A ved is a mythological being recorded in the region of Bilogora in northern Croatia, predominantly among the region's speakers of the Kajkavian dialect. The vedi (plural) were described as male human-like creatures as high as a peasant house, completely covered with hair. They were very strong, able to uproot trees and carry heavy loads, while their chest was so large that they could make storms by blowing. When they spoke or sang, it was heard far away. They lived deep in the forests of Bilogora, where they built their towns, and were divided into tribes.

There were good and bad vedi. The latter did not associate with people and stayed in their forests, because of which they were also called the forest vedi. They normally did no harm to people, but if a bad ved encountered a young man in a forest, he would take him to his town and keep him as a slave for some time. The man would be often maltreated by his master, and eventually set free emaciated.

The good vedi visited people and helped them in their everyday work or troubles.
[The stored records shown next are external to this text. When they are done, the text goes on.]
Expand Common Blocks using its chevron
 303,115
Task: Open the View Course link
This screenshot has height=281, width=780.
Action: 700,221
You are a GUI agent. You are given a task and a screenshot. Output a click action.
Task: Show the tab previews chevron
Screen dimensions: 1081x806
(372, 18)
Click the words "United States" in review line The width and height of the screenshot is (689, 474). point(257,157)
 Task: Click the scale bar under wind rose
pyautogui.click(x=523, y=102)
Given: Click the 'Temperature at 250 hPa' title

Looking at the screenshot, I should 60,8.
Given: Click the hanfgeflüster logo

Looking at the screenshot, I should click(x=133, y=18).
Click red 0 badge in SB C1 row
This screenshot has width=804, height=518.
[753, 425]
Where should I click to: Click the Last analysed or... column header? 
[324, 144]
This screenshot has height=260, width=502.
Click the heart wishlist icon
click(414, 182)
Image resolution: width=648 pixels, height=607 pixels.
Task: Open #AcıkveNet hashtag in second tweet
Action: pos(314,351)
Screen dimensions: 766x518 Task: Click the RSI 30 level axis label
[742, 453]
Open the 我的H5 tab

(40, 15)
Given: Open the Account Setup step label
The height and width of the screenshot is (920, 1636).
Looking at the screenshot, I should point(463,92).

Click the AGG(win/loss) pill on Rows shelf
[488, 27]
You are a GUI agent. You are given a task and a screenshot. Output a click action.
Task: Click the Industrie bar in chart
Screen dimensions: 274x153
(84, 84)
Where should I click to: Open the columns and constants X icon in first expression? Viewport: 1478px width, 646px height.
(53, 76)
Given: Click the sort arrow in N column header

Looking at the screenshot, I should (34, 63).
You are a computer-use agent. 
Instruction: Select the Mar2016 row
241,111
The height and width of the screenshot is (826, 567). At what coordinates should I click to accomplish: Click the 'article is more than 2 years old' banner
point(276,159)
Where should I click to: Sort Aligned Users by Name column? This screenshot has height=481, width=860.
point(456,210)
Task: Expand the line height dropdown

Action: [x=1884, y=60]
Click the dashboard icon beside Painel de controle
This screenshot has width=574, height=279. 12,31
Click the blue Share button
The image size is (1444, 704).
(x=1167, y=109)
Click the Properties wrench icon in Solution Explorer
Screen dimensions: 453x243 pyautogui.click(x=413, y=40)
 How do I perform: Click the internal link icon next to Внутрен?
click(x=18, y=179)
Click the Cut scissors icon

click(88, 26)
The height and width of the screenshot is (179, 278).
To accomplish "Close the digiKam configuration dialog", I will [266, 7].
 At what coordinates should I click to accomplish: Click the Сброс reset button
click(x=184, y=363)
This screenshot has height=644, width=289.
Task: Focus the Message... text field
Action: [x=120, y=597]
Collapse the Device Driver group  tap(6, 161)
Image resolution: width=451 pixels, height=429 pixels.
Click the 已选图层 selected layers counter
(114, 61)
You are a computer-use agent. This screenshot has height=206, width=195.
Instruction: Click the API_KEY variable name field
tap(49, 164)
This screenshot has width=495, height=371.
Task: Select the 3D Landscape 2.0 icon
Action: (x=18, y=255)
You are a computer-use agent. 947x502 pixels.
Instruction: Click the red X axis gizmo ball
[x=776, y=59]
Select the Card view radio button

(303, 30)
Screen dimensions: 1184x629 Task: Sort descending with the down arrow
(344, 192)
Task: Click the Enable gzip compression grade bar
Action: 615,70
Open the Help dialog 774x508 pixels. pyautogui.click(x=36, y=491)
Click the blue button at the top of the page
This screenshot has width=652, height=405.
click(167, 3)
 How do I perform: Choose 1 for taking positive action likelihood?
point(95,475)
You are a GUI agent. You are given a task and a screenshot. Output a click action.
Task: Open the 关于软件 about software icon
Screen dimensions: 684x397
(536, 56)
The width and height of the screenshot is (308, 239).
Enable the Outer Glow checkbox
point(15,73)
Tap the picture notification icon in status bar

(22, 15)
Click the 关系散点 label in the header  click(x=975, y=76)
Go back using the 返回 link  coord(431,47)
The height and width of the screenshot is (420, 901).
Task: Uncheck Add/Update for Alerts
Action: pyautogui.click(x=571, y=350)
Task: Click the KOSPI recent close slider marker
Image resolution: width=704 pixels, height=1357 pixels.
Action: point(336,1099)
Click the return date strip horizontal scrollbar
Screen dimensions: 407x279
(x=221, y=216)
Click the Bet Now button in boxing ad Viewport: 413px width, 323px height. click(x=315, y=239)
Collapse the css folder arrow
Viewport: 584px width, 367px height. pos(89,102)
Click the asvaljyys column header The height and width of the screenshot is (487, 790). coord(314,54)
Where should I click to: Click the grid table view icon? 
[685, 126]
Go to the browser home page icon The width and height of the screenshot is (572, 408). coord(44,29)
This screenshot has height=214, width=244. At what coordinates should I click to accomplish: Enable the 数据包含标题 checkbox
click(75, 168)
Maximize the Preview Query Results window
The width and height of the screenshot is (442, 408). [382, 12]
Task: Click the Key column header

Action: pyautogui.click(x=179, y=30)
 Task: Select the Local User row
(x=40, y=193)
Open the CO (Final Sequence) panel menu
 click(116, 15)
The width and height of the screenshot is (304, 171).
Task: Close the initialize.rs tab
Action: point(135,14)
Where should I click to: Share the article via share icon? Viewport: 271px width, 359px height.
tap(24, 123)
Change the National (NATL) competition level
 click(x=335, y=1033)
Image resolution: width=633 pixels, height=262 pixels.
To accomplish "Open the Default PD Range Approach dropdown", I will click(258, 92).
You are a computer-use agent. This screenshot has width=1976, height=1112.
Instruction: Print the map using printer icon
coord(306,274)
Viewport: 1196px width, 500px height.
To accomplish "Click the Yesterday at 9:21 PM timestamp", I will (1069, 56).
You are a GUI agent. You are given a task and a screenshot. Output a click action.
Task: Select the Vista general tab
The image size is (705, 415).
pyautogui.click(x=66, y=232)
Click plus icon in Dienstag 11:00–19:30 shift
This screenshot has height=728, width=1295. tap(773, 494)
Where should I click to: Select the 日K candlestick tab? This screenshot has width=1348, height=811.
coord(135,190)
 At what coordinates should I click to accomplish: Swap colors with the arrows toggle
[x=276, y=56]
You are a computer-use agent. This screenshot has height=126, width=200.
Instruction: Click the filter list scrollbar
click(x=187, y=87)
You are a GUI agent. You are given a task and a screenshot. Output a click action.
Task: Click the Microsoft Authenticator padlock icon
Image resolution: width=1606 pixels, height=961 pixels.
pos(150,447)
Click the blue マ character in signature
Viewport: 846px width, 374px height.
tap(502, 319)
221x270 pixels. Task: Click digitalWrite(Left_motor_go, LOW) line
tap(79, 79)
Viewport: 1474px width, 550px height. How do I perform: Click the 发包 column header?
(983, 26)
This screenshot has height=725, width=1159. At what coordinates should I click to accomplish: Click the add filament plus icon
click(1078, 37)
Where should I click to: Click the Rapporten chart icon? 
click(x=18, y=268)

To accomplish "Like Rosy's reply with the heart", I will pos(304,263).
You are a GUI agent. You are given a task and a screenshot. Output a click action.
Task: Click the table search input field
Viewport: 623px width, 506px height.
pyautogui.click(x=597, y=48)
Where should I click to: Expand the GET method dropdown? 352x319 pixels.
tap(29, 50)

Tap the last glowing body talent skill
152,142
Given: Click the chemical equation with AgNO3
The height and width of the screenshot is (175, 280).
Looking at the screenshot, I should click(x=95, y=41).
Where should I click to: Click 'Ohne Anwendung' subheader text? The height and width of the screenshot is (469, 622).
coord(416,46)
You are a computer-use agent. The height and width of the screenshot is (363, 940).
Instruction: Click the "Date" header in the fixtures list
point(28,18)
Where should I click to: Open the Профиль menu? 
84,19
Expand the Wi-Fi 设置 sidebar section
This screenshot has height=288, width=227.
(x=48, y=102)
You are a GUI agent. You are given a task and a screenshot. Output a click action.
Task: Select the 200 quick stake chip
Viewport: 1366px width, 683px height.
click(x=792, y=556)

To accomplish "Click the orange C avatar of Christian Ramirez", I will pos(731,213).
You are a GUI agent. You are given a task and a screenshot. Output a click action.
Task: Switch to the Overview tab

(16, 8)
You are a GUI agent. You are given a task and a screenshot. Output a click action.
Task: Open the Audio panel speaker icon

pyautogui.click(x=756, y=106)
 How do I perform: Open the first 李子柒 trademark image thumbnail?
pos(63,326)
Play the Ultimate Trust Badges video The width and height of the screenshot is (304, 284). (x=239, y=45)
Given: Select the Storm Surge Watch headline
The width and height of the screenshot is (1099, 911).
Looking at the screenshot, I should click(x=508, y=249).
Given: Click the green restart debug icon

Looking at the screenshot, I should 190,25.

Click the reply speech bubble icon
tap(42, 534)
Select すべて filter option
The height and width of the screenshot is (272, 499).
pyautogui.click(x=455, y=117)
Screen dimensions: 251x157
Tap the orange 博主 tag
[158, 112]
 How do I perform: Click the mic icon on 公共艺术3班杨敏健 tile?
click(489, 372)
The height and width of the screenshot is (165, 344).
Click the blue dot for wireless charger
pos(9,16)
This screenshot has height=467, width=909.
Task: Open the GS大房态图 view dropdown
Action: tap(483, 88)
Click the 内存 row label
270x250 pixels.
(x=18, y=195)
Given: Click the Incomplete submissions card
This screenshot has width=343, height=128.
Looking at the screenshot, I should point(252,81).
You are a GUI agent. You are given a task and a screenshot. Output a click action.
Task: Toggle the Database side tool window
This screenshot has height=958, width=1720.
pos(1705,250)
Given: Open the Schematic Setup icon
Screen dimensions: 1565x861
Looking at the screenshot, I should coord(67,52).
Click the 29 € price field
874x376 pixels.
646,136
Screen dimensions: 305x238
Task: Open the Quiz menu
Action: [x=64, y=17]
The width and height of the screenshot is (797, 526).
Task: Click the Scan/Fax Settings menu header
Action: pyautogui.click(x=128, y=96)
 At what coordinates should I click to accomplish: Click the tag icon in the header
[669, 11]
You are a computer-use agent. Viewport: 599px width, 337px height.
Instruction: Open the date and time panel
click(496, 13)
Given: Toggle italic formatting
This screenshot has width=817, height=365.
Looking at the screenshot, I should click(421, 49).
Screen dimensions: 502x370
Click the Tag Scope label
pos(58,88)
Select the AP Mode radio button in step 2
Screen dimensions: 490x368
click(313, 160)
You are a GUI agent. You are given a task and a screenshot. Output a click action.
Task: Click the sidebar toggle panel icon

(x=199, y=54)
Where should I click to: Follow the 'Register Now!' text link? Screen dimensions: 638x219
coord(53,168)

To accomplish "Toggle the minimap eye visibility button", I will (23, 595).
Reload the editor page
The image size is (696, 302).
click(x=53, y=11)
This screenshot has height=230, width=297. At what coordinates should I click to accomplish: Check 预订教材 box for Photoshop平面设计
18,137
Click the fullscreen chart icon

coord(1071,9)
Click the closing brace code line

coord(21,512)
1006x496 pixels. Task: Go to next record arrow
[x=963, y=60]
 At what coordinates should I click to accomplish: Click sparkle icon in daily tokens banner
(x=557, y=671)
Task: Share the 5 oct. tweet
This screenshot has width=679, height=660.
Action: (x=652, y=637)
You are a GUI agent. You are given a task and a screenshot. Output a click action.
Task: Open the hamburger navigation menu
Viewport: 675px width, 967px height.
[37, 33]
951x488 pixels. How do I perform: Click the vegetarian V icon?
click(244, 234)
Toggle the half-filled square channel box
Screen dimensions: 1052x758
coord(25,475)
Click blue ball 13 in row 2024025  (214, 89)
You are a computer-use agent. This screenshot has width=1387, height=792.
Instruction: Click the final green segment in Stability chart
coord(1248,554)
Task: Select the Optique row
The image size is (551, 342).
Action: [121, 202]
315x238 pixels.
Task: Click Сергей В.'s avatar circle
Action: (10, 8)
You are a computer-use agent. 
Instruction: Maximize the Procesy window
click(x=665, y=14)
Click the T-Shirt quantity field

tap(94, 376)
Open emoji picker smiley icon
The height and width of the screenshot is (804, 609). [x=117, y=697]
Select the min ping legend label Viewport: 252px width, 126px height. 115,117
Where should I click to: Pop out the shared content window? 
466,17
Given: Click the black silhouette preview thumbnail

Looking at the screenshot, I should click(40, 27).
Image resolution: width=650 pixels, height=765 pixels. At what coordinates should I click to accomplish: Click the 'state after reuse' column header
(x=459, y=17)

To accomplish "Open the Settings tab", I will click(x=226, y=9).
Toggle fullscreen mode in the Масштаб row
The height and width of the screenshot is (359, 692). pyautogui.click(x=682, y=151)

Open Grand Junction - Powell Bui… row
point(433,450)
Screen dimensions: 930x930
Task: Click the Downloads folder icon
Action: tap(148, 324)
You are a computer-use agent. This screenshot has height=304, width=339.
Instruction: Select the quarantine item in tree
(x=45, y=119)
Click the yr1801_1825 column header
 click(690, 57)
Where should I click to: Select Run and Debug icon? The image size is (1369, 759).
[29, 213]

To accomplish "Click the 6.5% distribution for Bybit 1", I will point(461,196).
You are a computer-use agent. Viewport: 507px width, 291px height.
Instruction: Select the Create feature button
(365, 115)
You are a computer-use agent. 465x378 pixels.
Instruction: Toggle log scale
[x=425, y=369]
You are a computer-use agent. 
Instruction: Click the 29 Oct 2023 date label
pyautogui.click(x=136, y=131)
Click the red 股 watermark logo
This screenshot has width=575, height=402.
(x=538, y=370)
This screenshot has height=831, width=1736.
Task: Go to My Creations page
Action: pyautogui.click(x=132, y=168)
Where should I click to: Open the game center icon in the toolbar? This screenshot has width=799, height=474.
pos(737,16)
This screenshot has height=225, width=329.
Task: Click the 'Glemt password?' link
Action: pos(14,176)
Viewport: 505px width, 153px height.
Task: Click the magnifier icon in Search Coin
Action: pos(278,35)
Each household had its own ved who was very devoted to it, often to the extent that he did harm to other households and their vedi. If people expected a flood, storm, or other calamity, they would pray, "Grant, Oh God, that our vedi help us!" or "Dear God, grant that our vedi help us, and that their vedi do no harm to us!" Stories have it that after such prayers the vedi would quickly come to rescue.

Last accounts of vedi visiting people date from the mid 19th century. In the end only certain individuals were allegedly able to see them.